En psicoterapia, siempre hay poder. No importa cuánto intentemos negarlo o suavizarlo: está ahí, desde el primer momento. La persona que consulta llega a un espacio donde el terapeuta ya tiene el marco armado —define la duración, el método, el precio, las reglas— y además posee un saber especializado que el consultante no tiene.

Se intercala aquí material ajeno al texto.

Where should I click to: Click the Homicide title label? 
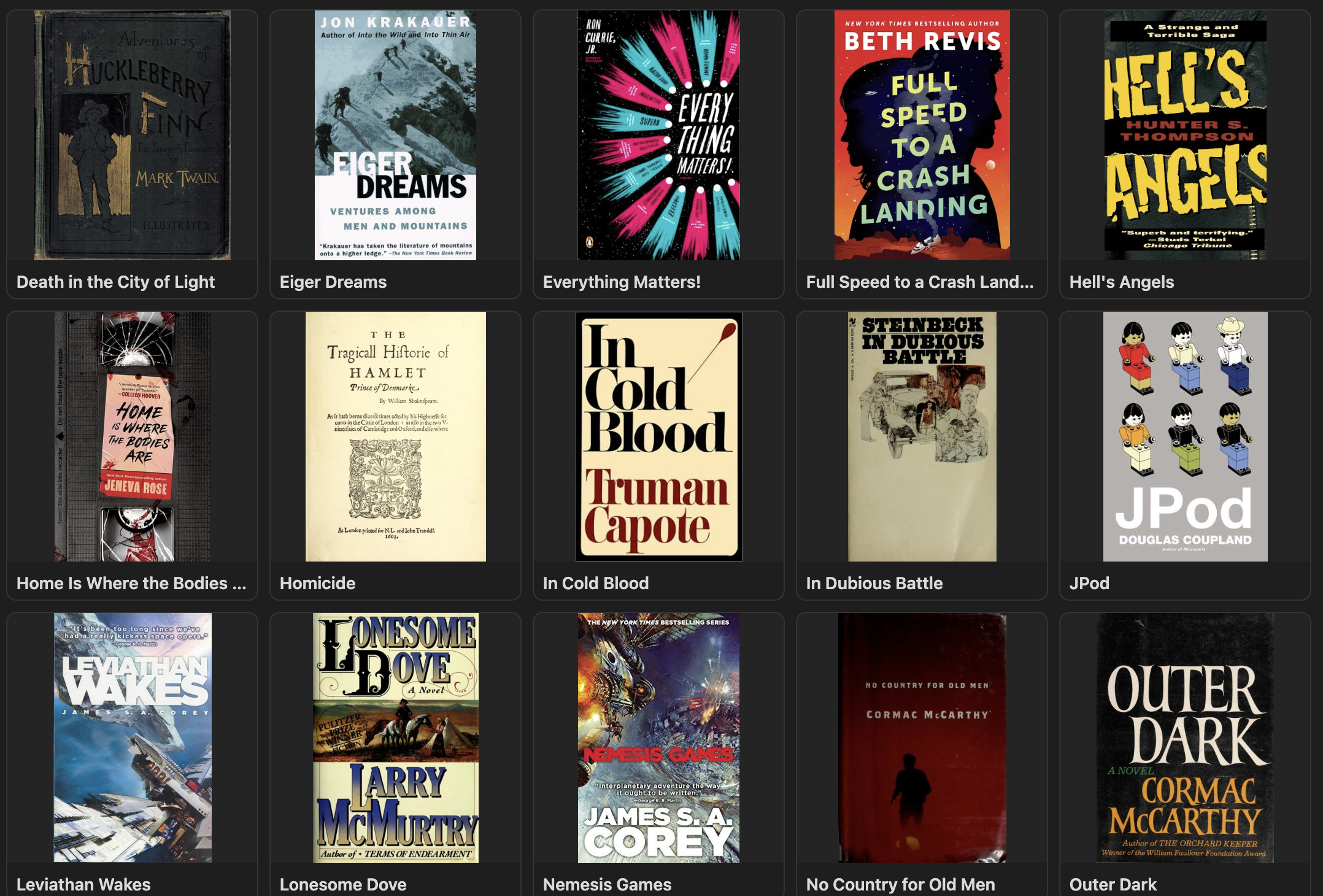(x=317, y=583)
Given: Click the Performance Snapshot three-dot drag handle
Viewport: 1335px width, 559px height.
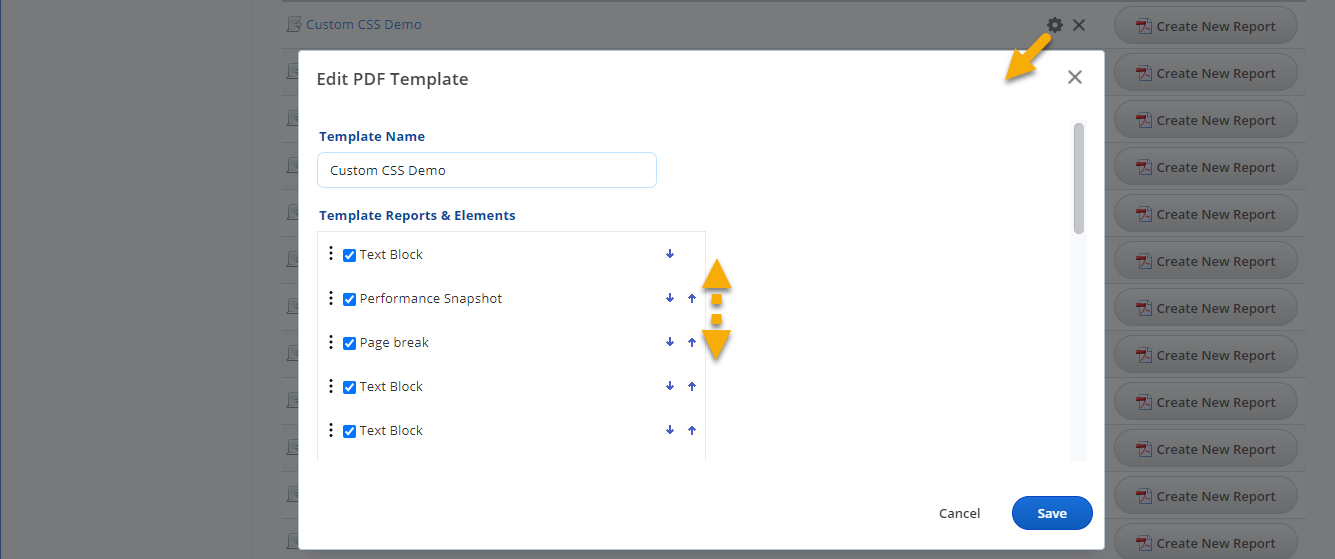Looking at the screenshot, I should point(331,297).
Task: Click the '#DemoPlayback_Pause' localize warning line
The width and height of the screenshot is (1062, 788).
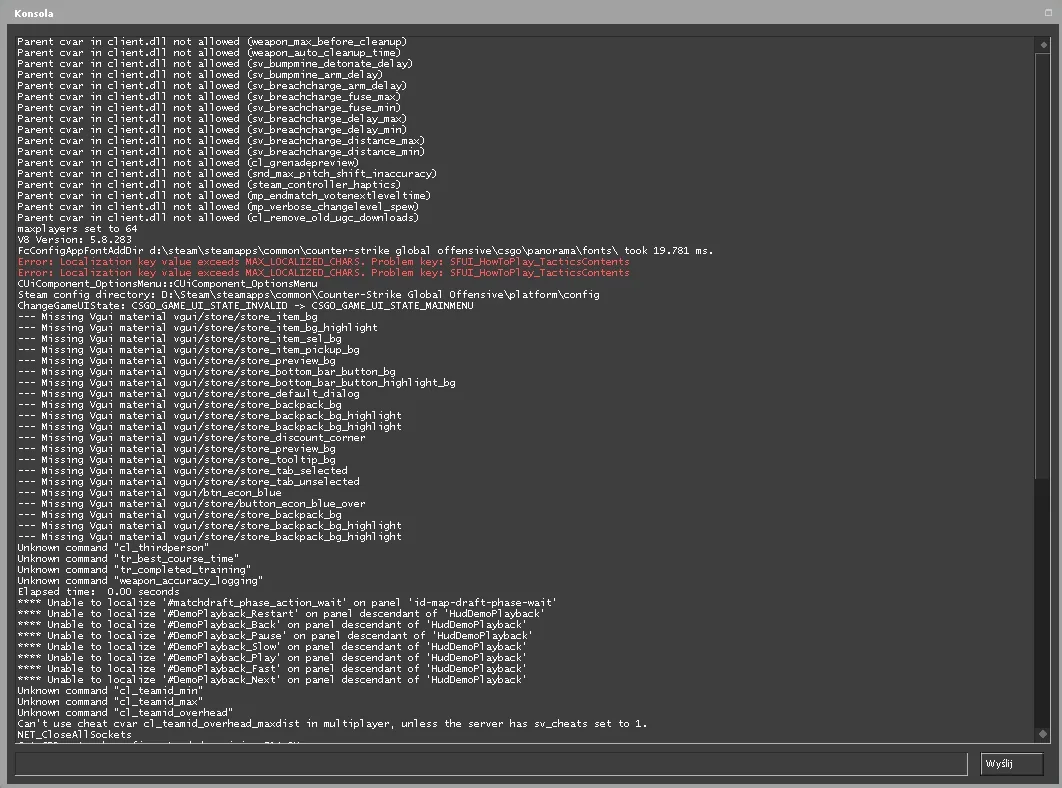Action: [275, 636]
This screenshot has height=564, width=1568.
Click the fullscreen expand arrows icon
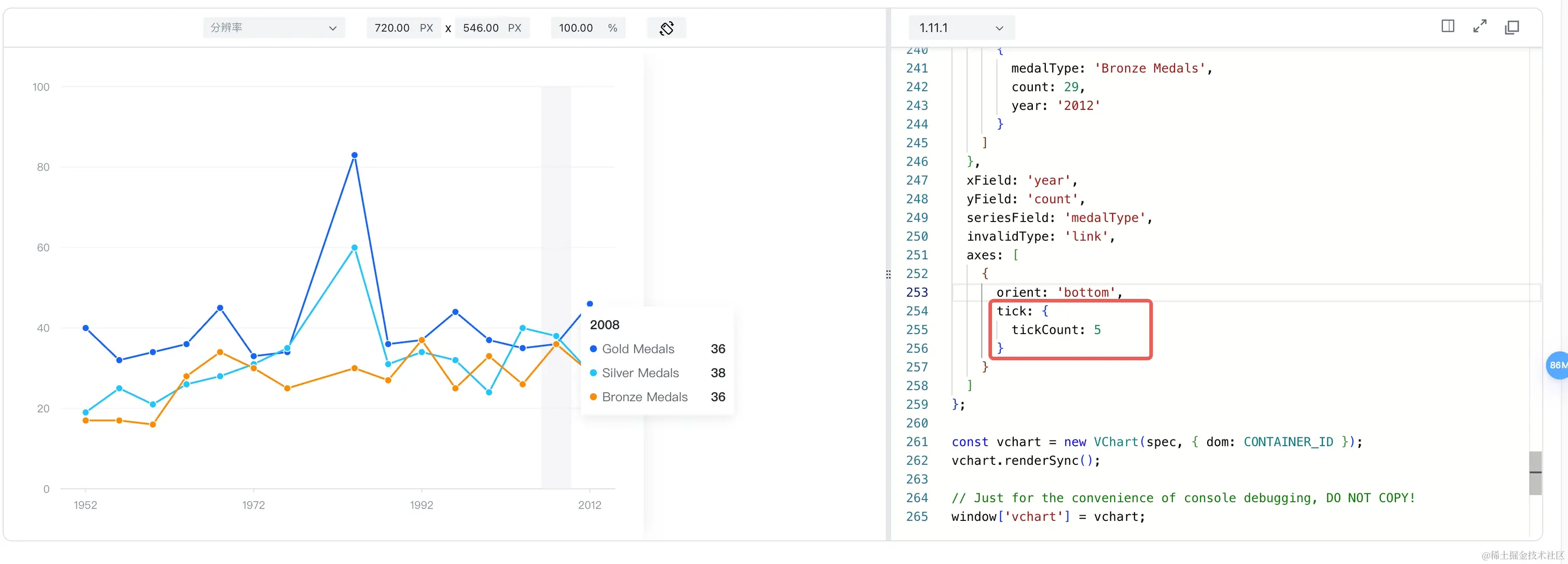(x=1480, y=26)
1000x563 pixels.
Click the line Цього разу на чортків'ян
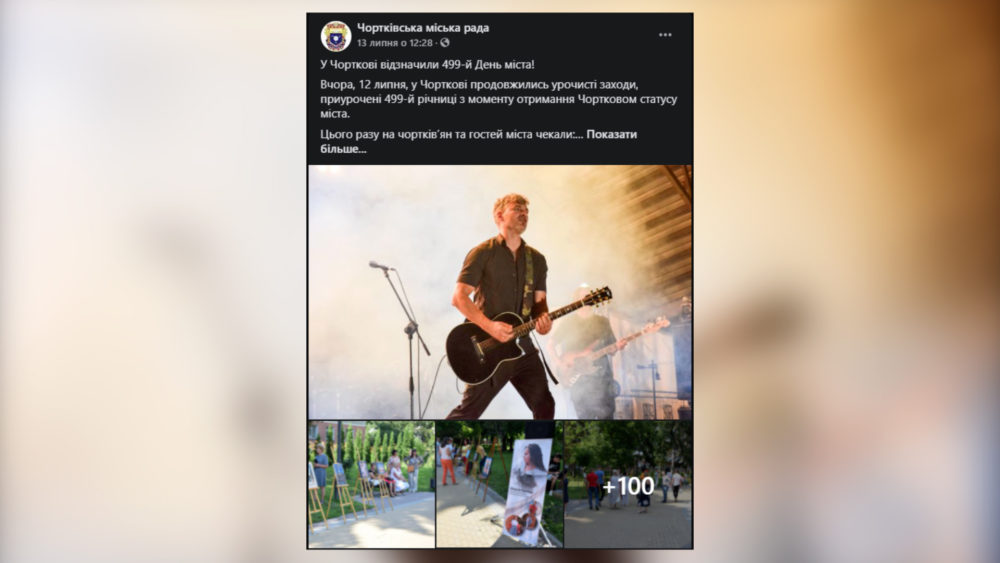click(450, 134)
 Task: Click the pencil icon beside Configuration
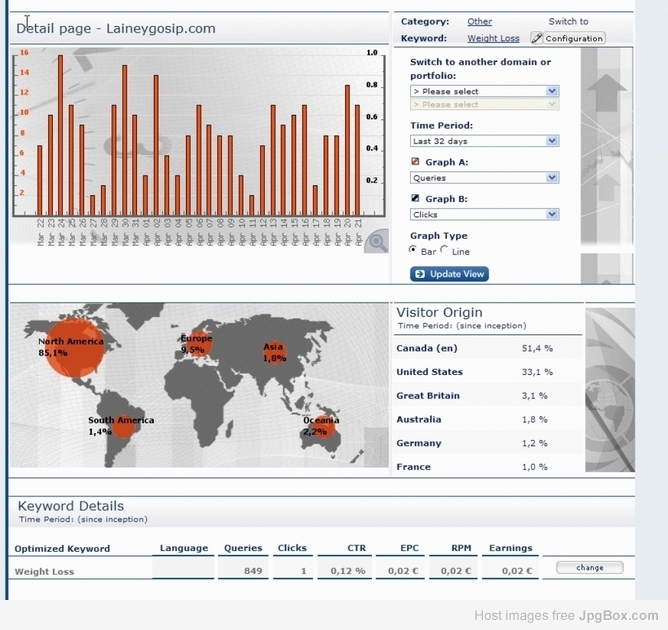[x=537, y=38]
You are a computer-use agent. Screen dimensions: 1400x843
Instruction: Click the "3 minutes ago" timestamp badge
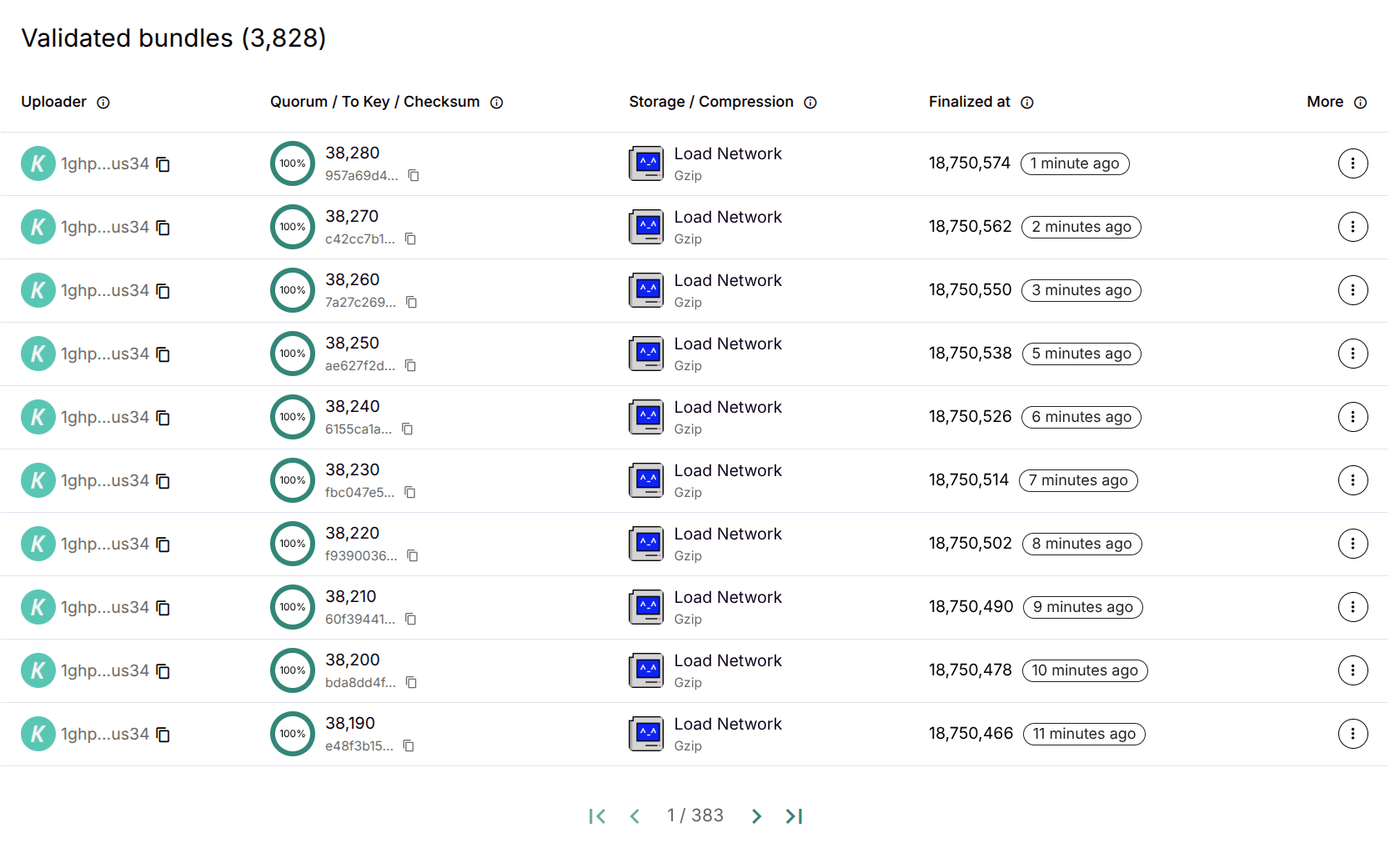pyautogui.click(x=1081, y=290)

A eso se suma algo más sutil: el terapeuta escucha, observa, interpreta… y guarda mucha más información sobre el paciente que el paciente sobre él. Puede formular preguntas que incomoden, abrir recuerdos que estaban cerrados, proponer caminos que el otro no había imaginado. Todo eso es influencia. Y en un contexto de vulnerabilidad, esa influencia pesa.
El problema no es que exista poder —no se puede eliminar—, sino cómo lo usamos. Puede abrir posibilidades o cerrarlas. Puede empoderar o manipular. Puede dar autonomía o generar dependencia. Un límite bien puesto puede proteger; uno mal puesto puede avergonzar. Una interpretación bien hecha puede liberar; una mal hecha puede atrapar a la persona en una narrativa que no es suya.
Redistribuir el poder no significa renunciar al rol profesional, sino compartirlo. Significa que las decisiones sobre los objetivos, el ritmo y el sentido de la terapia se conversen. Significa explicar por qué hacemos lo que hacemos y no dar por sentado que el otro “debería” entenderlo. Significa recordar que la terapia no es para que el paciente piense como nosotros, sino para que piense más por sí mismo.
La autoconciencia ética es la brújula. Supervisar nuestro trabajo, reconocer nuestros sesgos y revisar nuestras motivaciones —incluidas las narcisistas— no es un lujo, es una necesidad. Porque en psicoterapia el poder no desaparece: se ejerce. Y en ese ejercicio, lo mínimo es hacerlo con responsabilidad, para que siempre esté al servicio de quien vino a buscar ayuda… y no de quien ya la tiene.